SOURCE DOCUMENT:

Why is Recycling Clothes Important?

Recycling clothes is important as it saves water, materials, and energy compared to creating new garments from scratch. It also keeps old clothes out of landfill sites and incinerators, which reduces the carbon footprint associated with used clothing. Individuals and businesses produce lots of fashion waste, so sustainable management is vital.

In the UK we throw out 300,000 tonnes of old clothes every year – that’s a lot of wasted material. Of this amount, less than a fifth are recycled even though you can recover and reuse many textiles. This includes everything from ripping your favourite pair of jeans, kids outgrowing jumpers, and corporate uniforms and construction workwear becoming damaged.

Homes and businesses should do all they can and recycle rather than bin clothes at the end of their life. These are some of the main reasons why recycling clothes is important:

women's clothes on hangers.

Save landfill space

Throwing away old clothing in a general waste bin means there’s a chance it could make its way to landfill. Some councils and local authorities dispose of general waste in landfill sites, so if you chuck an old t-shirt in your household general waste bin it could now be rotting in landfill.

According to WRAP, around £140 million worth of clothes go to landfill sites in the UK every year. This is a staggering waste of money, terrible for the environment, and clothes take up valuable space in landfill sites that could be used by materials that can’t be reused, recycled, or recovered.

Clothes also release toxins when they decompose in landfill due to the chemicals, dyes, and any synthetic fibres they may contain. These can leach into the nearby ground and water while clothes contribute to methane production as they break down – a potent greenhouse gas. Recycling clothes avoids all such problems.

Preserve water, materials, and other resources

Clothing production relies on using lots of water, raw materials, and other resources. Recycling old clothes eliminates the need to source fresh materials and use up gallons of water to create new clothes. It contributes to a circular economy, while the water and materials saved by recycling can be put to good use elsewhere.

For example, making just one t-shirt uses 2,700 litres of water. Cotton is commonly used to create clothing and it’s highly water-intensive because it’s grown in some of the warmest countries. Then there’s the use of water for dyeing garments, which can pollute clean water in some cases.

Synthetic fibres are formed from crude oil, while the likes of leather, wool, and silk all rely on animals. Recycling old clothes helps recover these materials and reuse them to create new clothing items and textiles. This helps reduce the reliance on gathering fresh materials from such sources, which benefits the environment.

How to reduce clothing waste
green t-shirts on hangers.

Saved entries:

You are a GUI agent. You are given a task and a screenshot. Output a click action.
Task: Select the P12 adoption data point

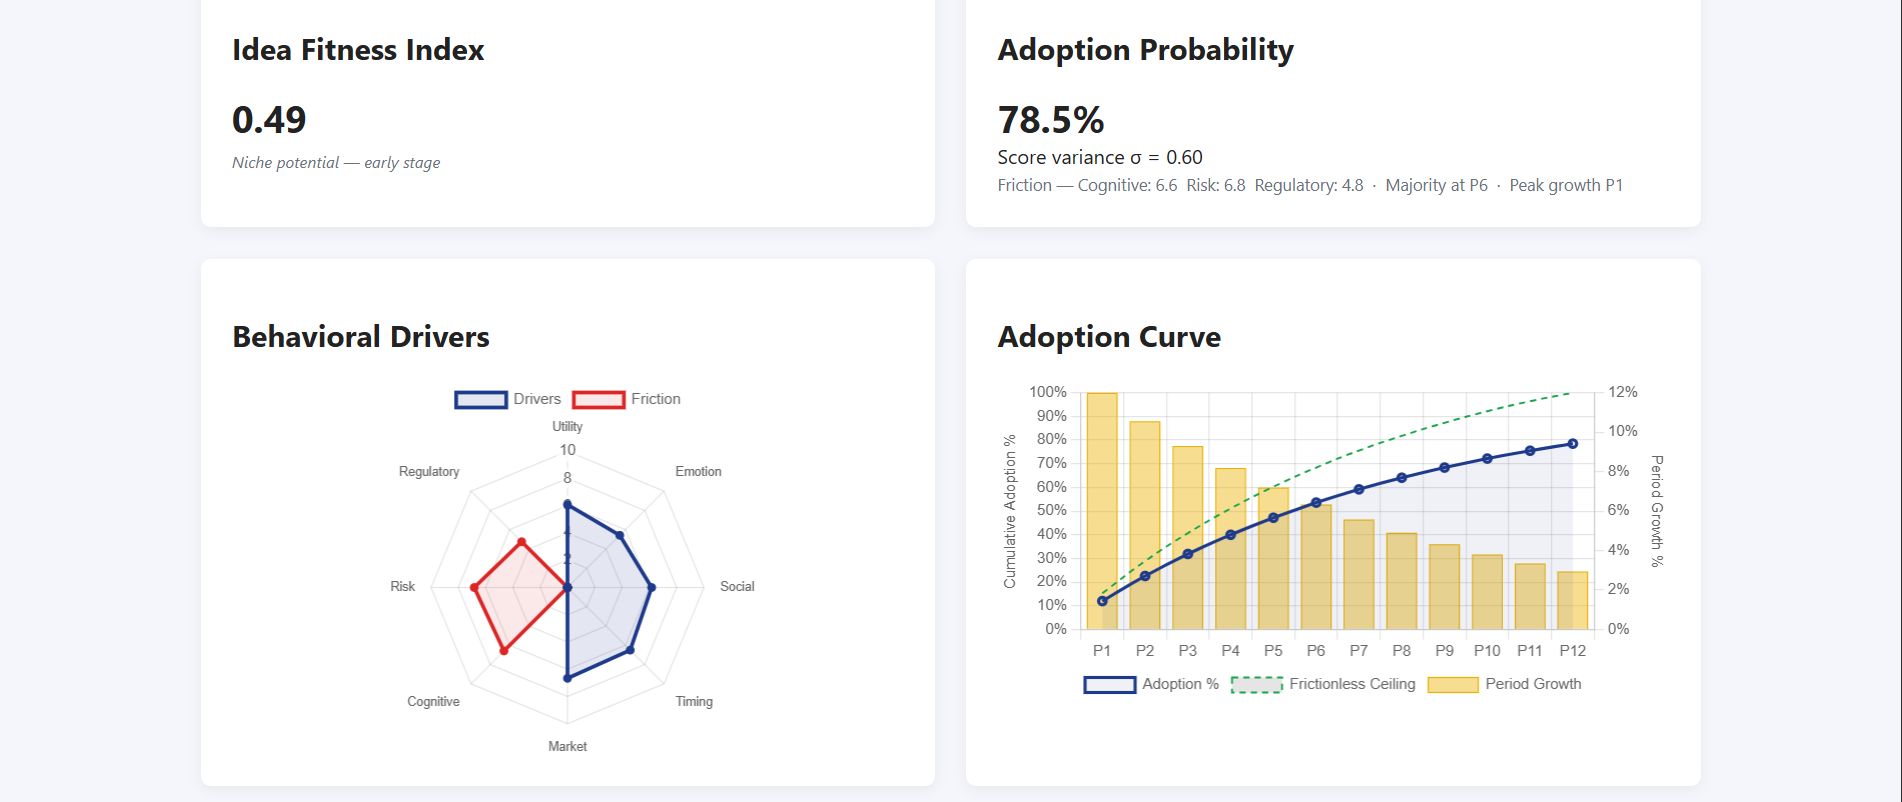1572,444
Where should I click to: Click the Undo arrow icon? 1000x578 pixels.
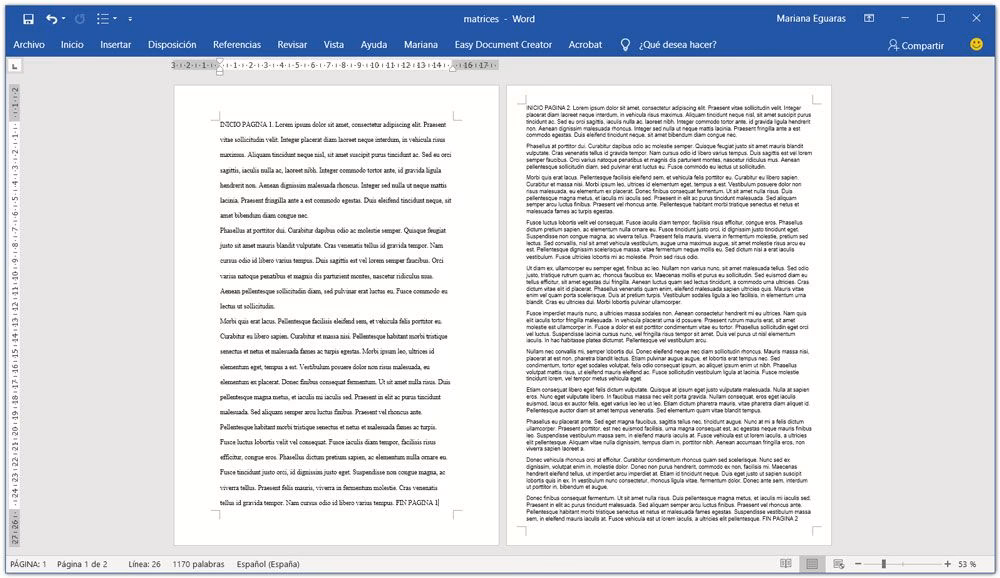[x=51, y=18]
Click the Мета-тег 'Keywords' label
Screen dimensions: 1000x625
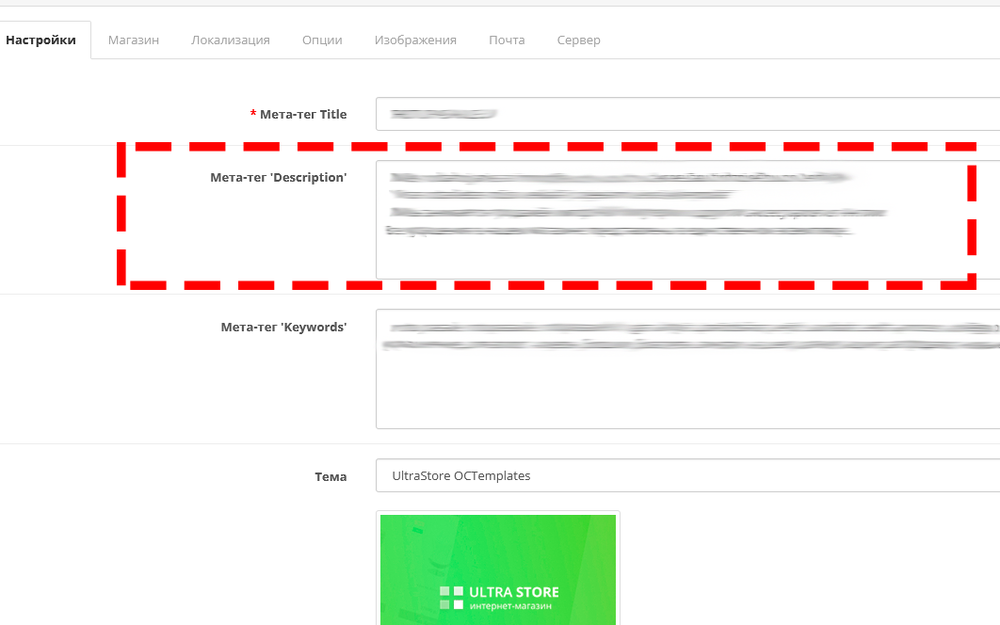click(x=283, y=327)
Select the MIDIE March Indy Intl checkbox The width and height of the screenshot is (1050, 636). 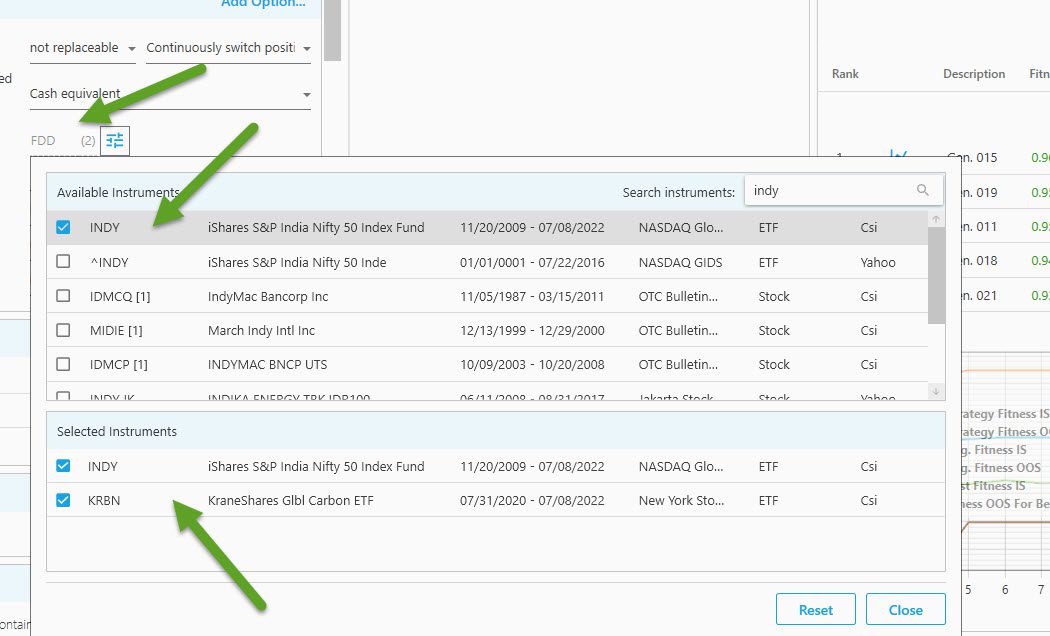(64, 330)
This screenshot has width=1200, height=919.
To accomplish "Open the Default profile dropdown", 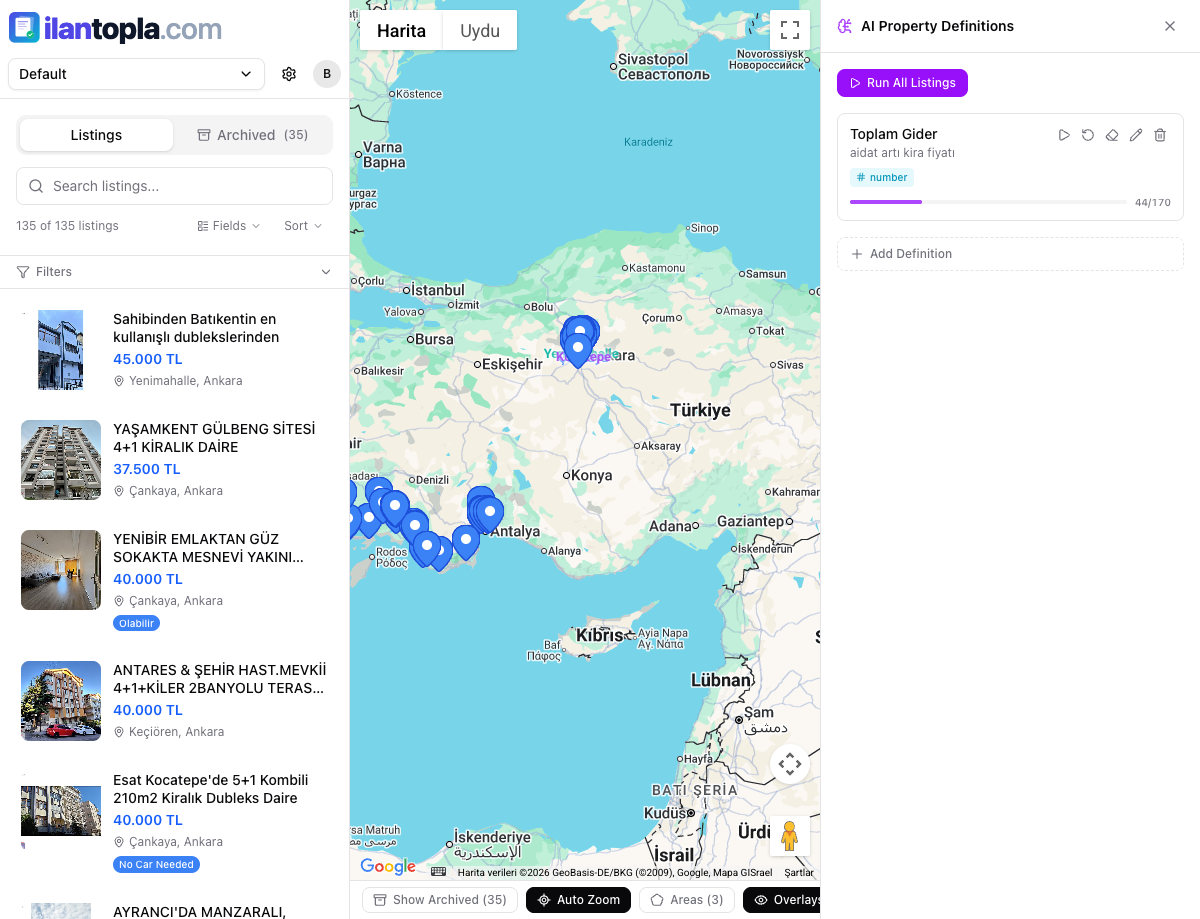I will pos(136,74).
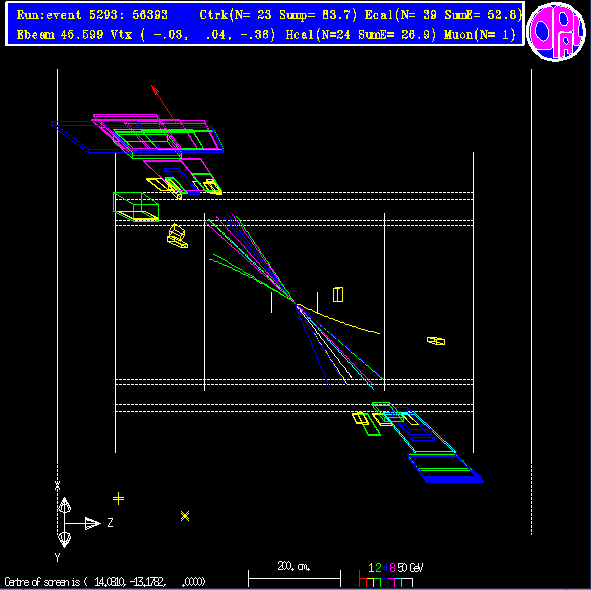Click the 'Centre of screen is' status text
Viewport: 591px width, 590px height.
[42, 582]
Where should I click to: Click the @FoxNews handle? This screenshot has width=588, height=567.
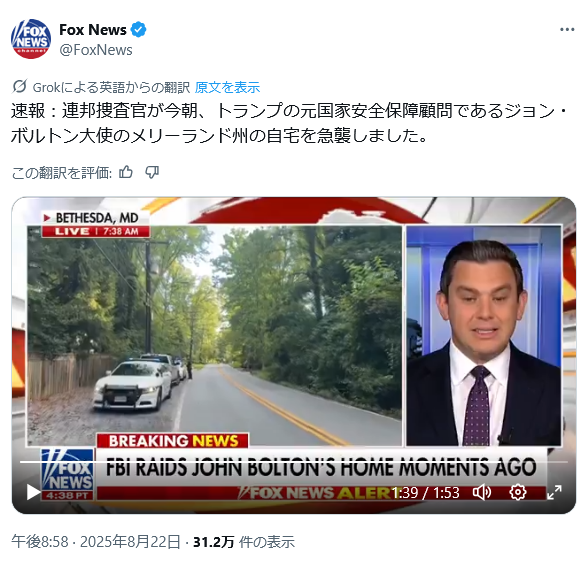point(96,50)
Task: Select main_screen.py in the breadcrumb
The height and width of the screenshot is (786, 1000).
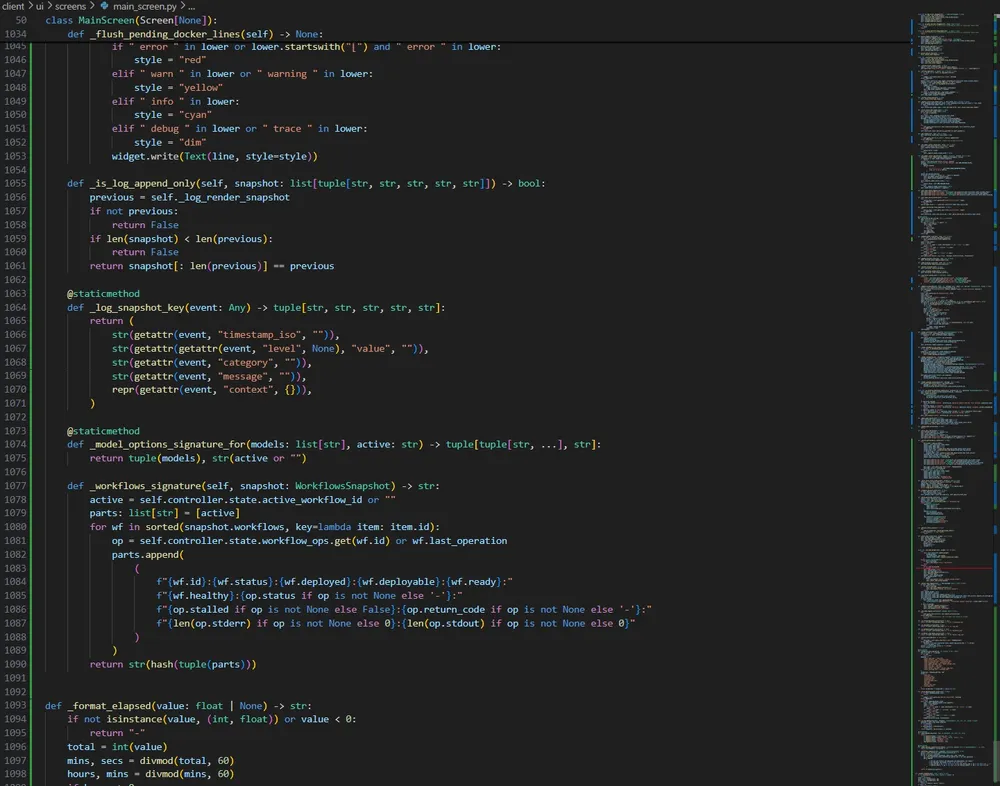Action: pos(145,6)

TASKS AND EXERCISES:
1. In the article on recycling clothes, what value of clothes does WRAP say goes to UK landfill sites each year?
2. List every material that the article on recycling clothes says relies on animals.

ANSWERS PROVIDED:
1. Around £140 million worth of clothes.

2. Leather, wool, and silk.